(Collected data)
• • • •

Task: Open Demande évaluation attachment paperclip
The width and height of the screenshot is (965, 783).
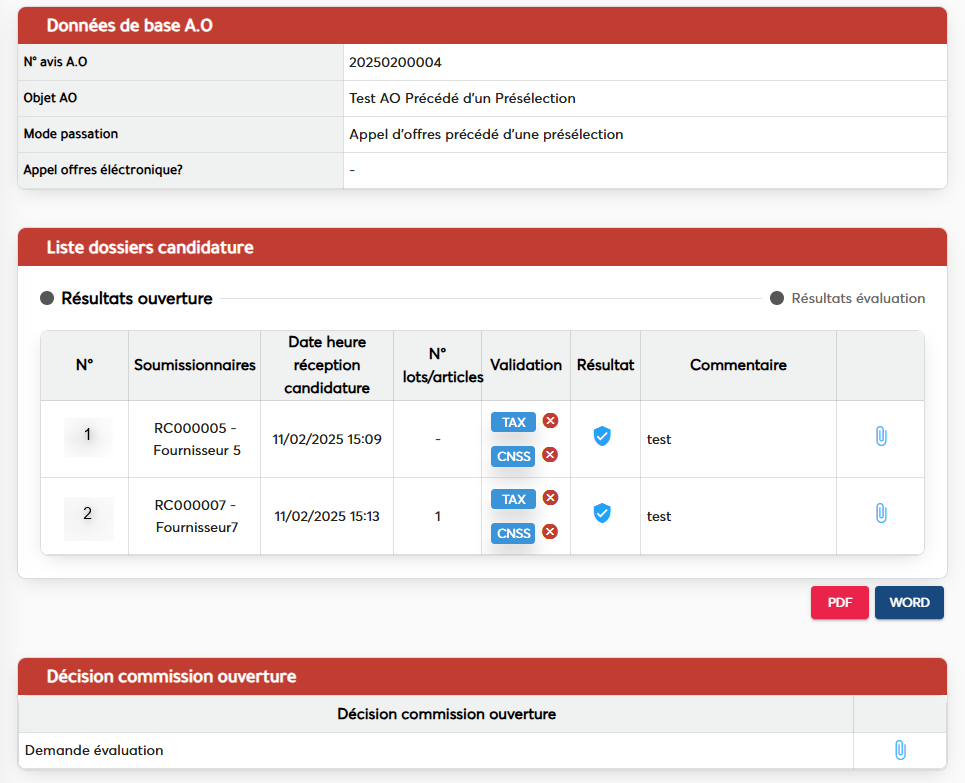Action: [899, 750]

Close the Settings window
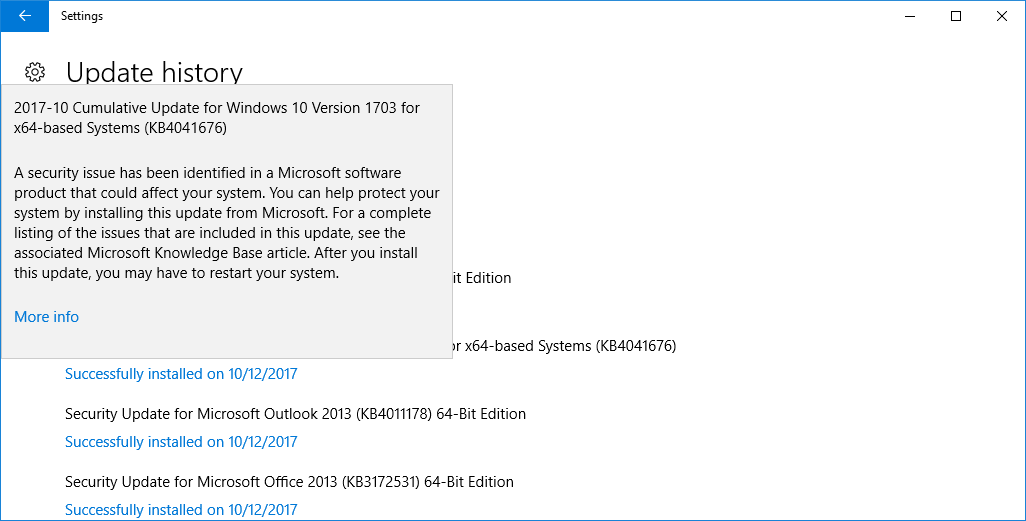tap(1002, 16)

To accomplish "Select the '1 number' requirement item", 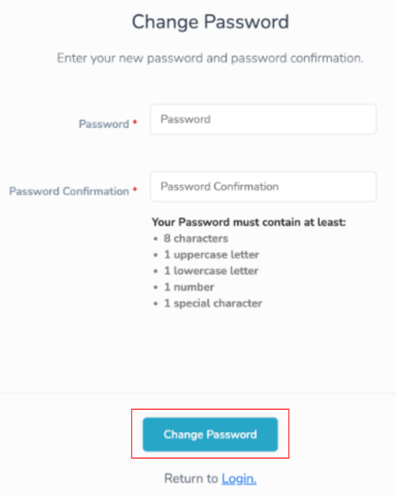I will coord(189,287).
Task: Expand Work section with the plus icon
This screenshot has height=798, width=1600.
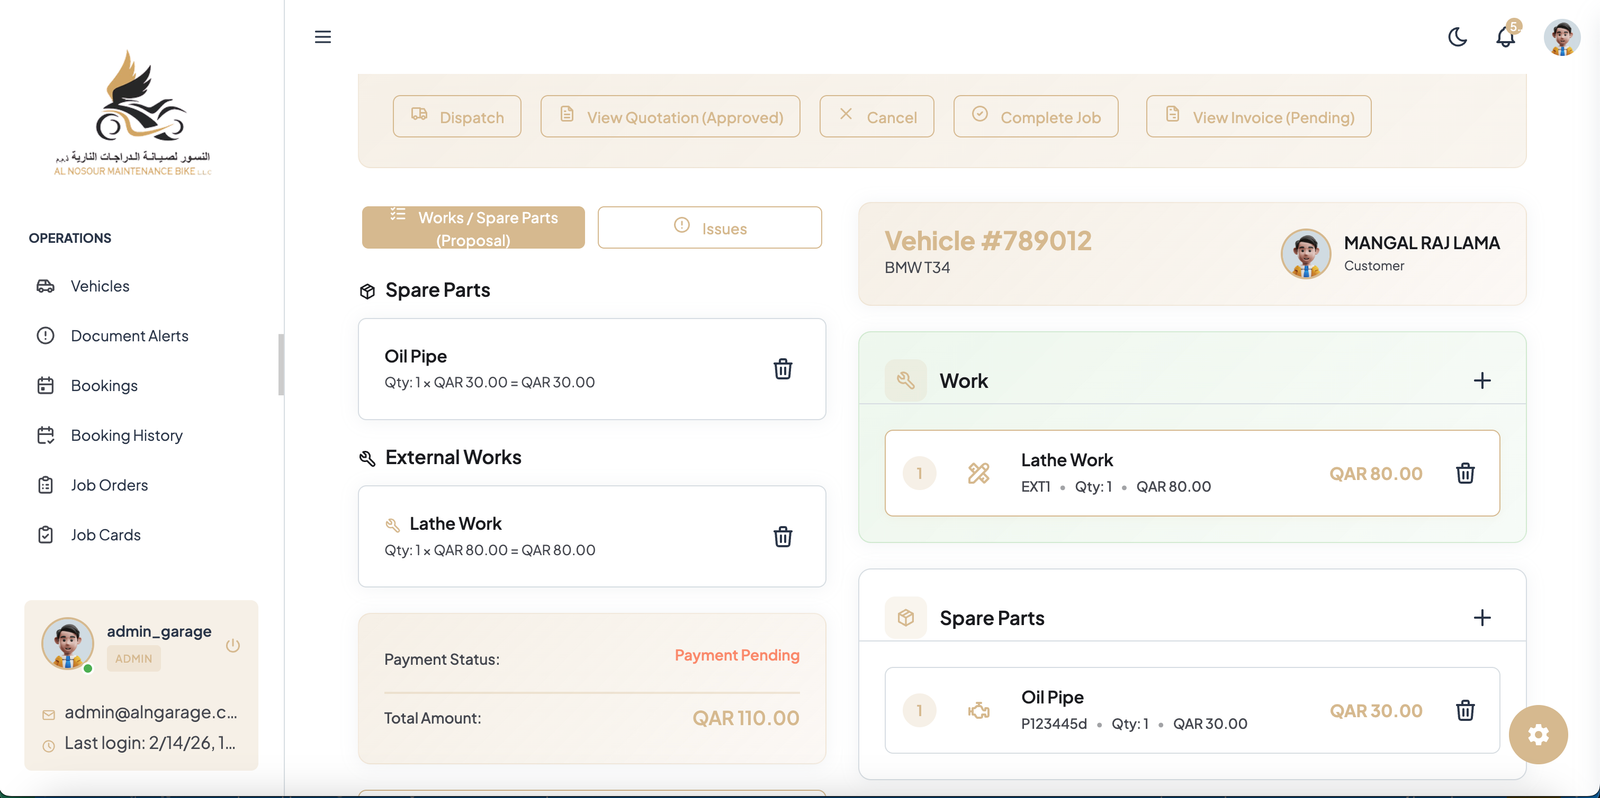Action: tap(1482, 381)

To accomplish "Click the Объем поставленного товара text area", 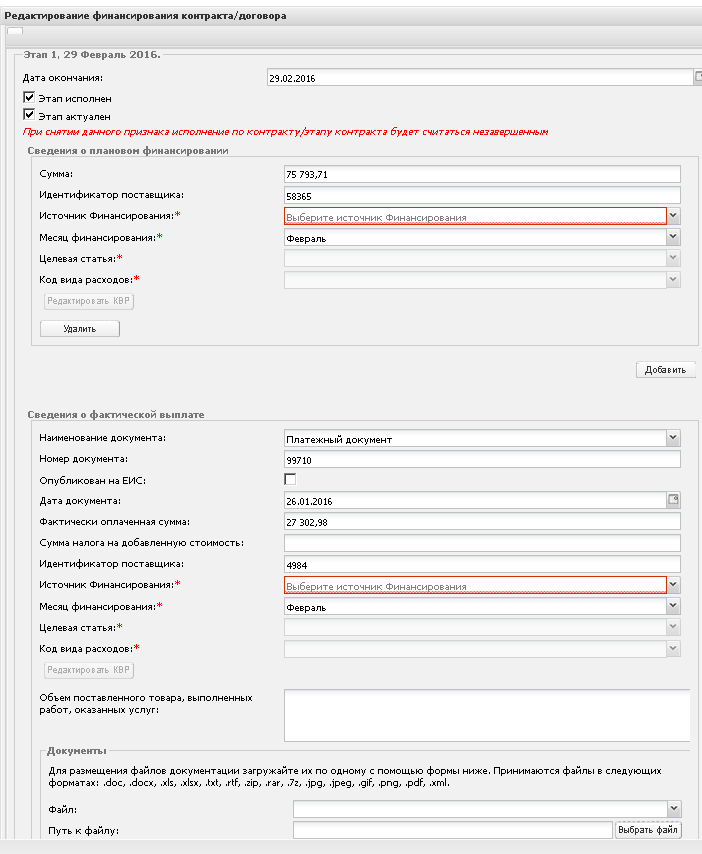I will [487, 715].
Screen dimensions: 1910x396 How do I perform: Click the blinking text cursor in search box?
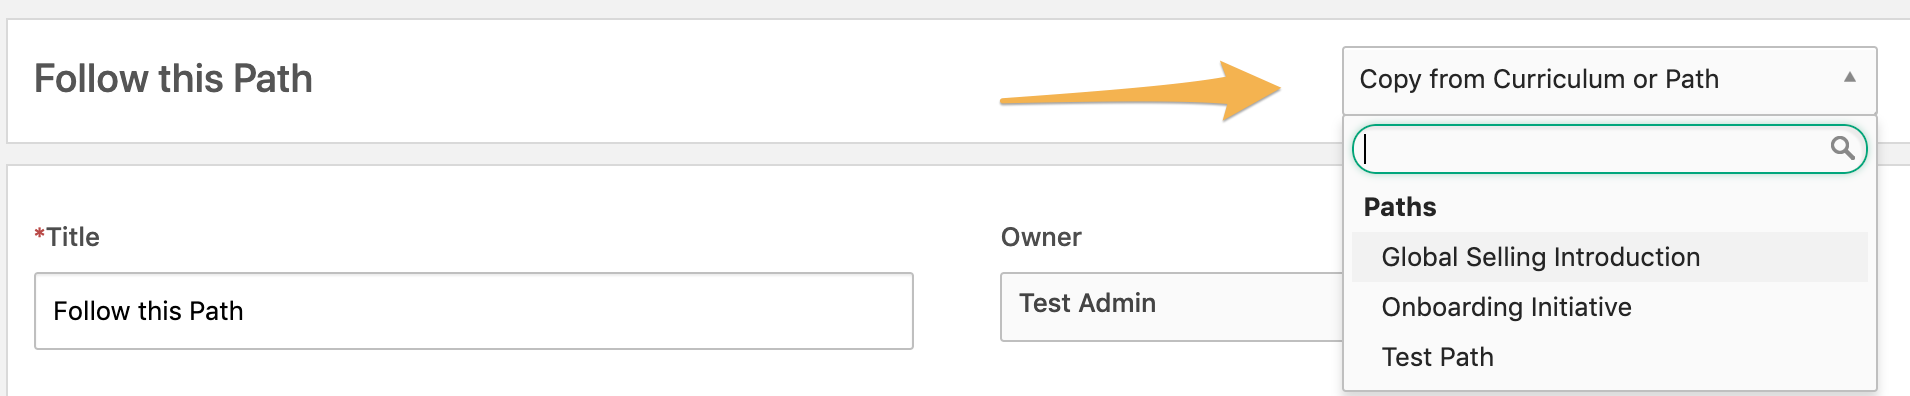pos(1366,149)
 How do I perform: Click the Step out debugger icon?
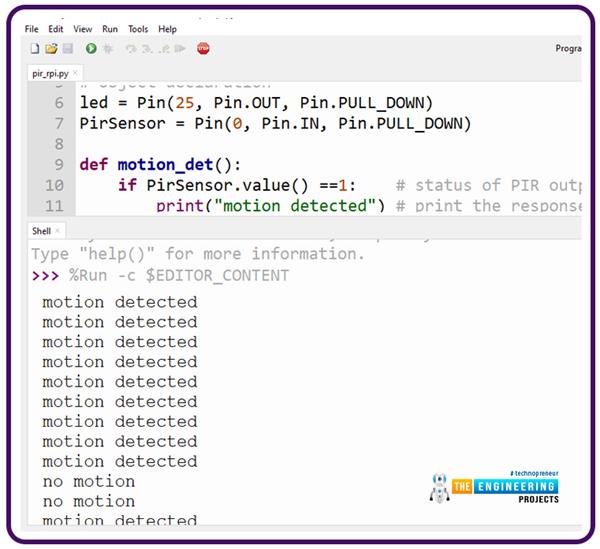point(161,49)
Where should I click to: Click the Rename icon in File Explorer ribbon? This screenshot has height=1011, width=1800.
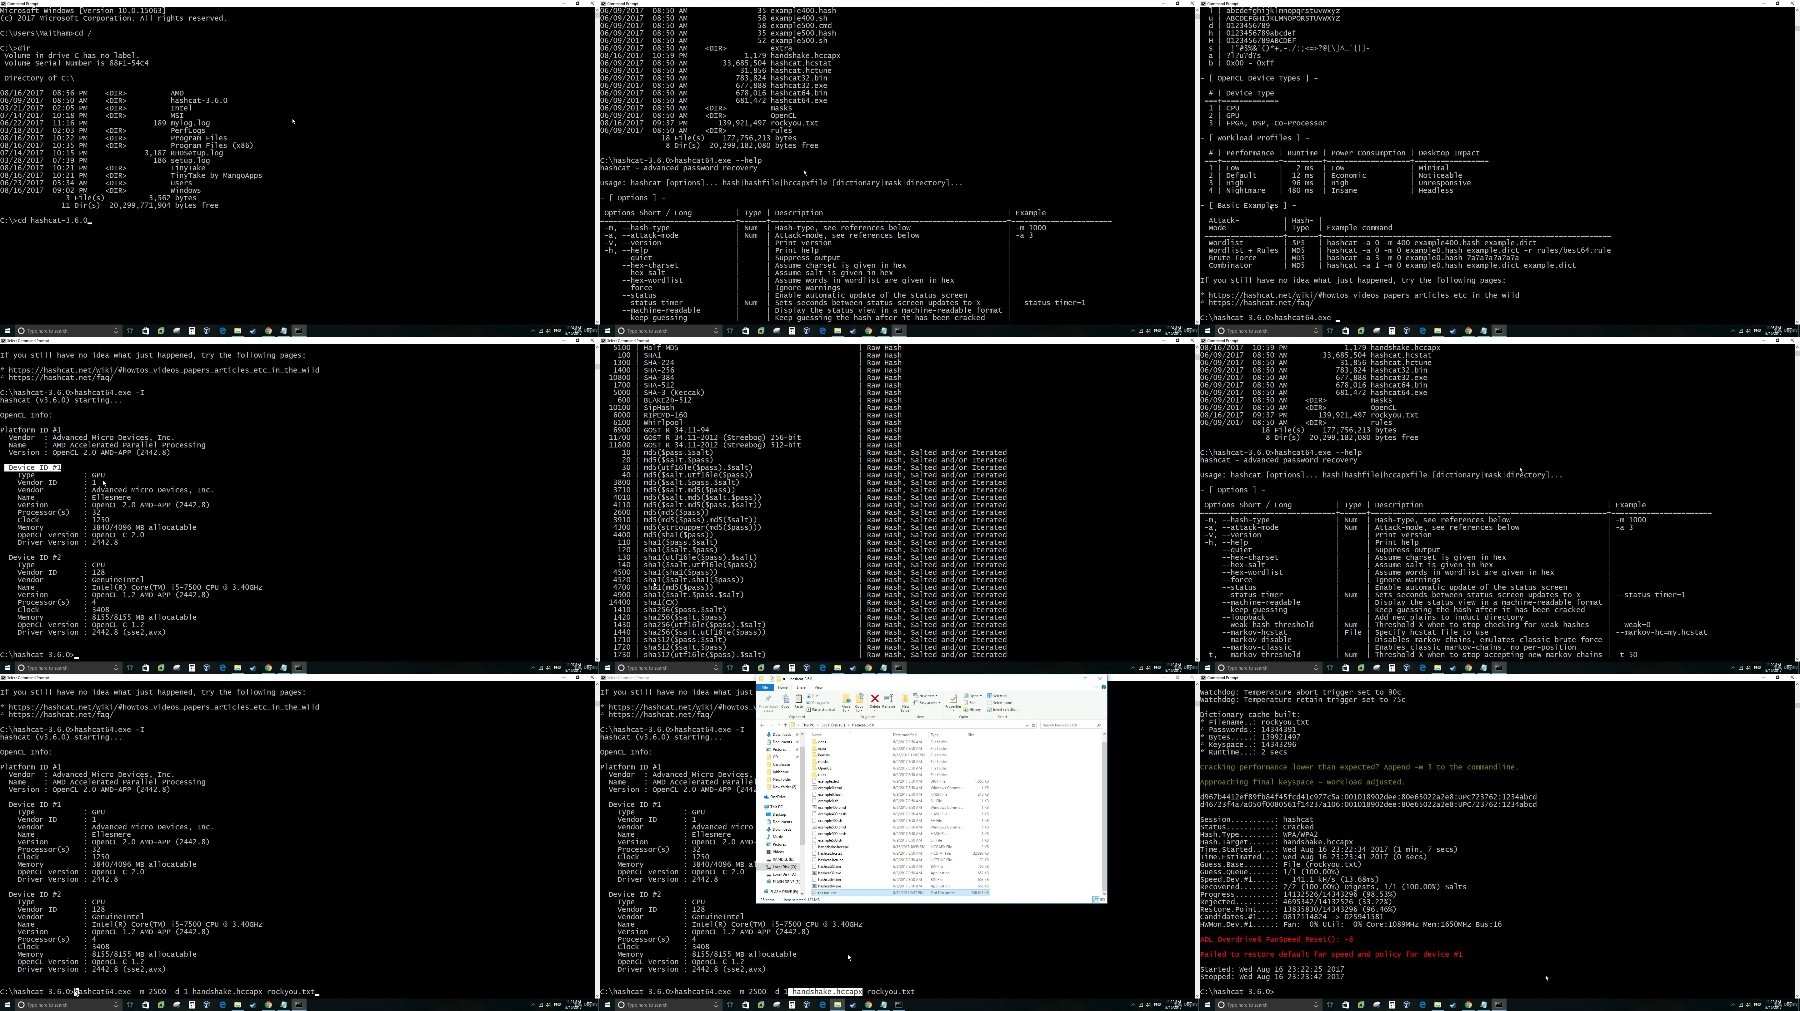coord(888,702)
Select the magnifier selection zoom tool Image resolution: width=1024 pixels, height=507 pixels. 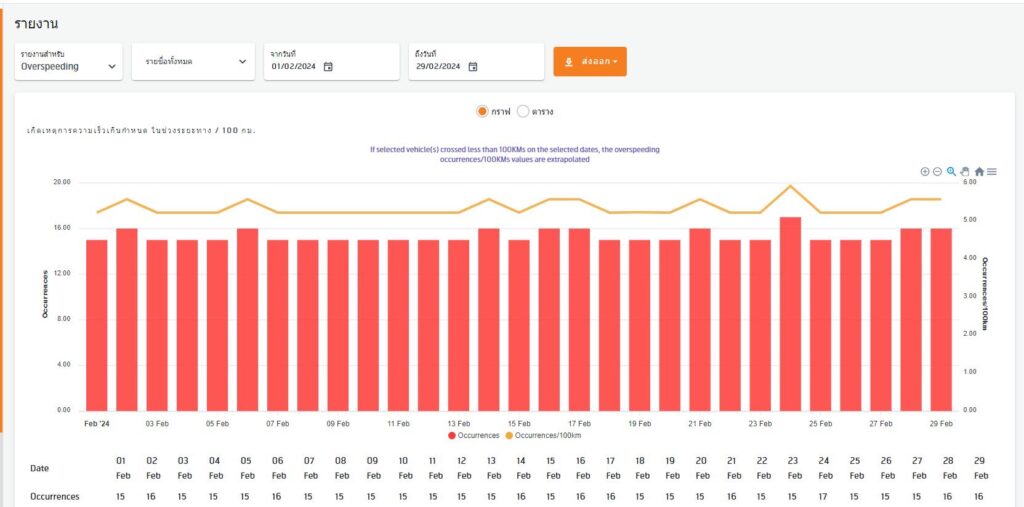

• • • •

## Try it
Show all lines above holding the word "Task".

## Answer
Task: Open Demande évaluation attachment paperclip
Task: Expand Work section with the plus icon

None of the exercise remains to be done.